The picture's not quite the whole thing, but you know where the other red and black bricks go. No need for building instructions here!

Friday, February 6, 2009

Marathon Weeks, Post 1

This picture was taken by another NCLUG member, I forget who at the moment. You can see me tweaking the code for guitar-playing robot, though. You can also click on that picture to go to flickr, where there are more photos from LEGOPalooza. Mike Walsh has rounded up some photos and videos from LEGOPalooza over at the NCLUG site. Normally I'd be doing that sort of thing, but I've been very busy these past few weeks - the three days of LEGOPalooza have been surrounded by coursework, homework, a FOSS Fair, a two-day career fair, and a variety of smaller events and BrickLink orders.

I had a pretty interesting set-up at Palooza for my robot band (one of several displays I was "running" essentially by myself, and the only one I was able to actually keep an eye on) - a dual monitor set-up much like I got used to working on iTrust last semester (Oops, haven't blogged that yet either). I had originally planned on doing some things with LEGO Vision Command, as the previous post suggests, but I ultimately wound up putting the camera away (after a kid said "he's recording us" I realized that it's actually quite creepy to leave a camera out if you're not doing something with it) and showing off IDE's and code on the monitor facing outward.

This lead to an interesting situation - during LEGOPalooza, I spent much of my weekend talking about code, open-source, LEJOS, Bricx CC, NXC, various pbricks, etc, and not much time focusing on LEGO. During Monday (which I had written off as booked due to the FOSS Fair I attended), I wound up going to an amateur robotics meeting and talking LEGO. Not that I mind, but it's certainly unusual.

That's not even the worst of the whiplash of the past two weeks. On Saturday at LEGOPalooza, I had kids coming up to me that recognized my robotic band from my most recent appearance on the LAML Radio podcast and was asked some questions by numerous newspaper reporters (only article I've successfully dug up featuring me so far is in the Daily Tar Heel, UNC's student paper). People I'd never met before were acting like I was someone famous, and I guess in the online LEGO community, I sort of am (in spite of how few of my own models I've actually posted).
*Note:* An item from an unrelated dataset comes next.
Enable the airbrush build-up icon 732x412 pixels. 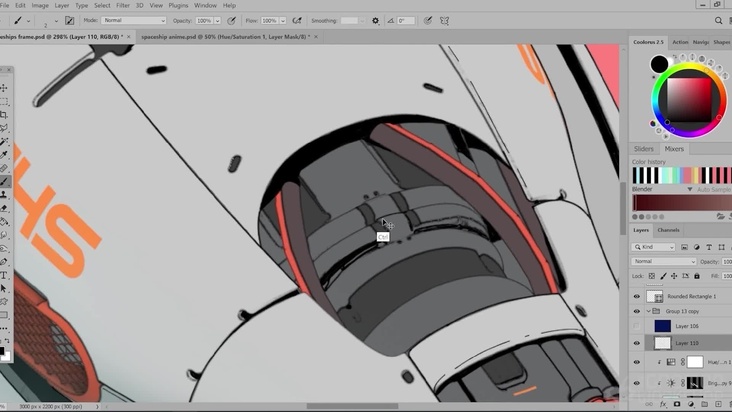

On Thursday, I was at a career fair being asked if anything sets me apart from my classmates (the list of things I can actually put on a resume is surprisingly short). On the bright side, at least I had something to say when people asked if I had any embedded C experience (everybody forgets that NXT programming is technically a form of cross-compiling for an embedded device)...

I intend to post a bit more recapping this past week (LEGOPalooza in particular, since I know most people who read this are LEGO people and not software people or graduating Computer Science majors) soon, but that's probably about it for today.

One last thing, though: My family has moved suddenly twice now because of work shortly before a LEGO store has opened in our area (we lived in southern New Hampshire shortly before the first store in northern Massachusetts opened, and we moved out of Sammamish, WA, just as the Bellevue store opened minutes away from where I was attending college at the time). I've been joking for a while that Raleigh, NC will get a LEGO store as soon as I have to move away. Although I don't have any serious job offers yet, it's hard not to take the news that we're getting a LEGO store in mid-May as a sign that I'll be working elsewhere shortly after graduation (in early May). We'll see, I guess, and if I don't get something lined up by May, perhaps I'll just apply there - I certainly don't have any issue proving credentials as a LEGO nut. I'm not making any long-term plans, though, just in case I do end up moving out of the Triangle area.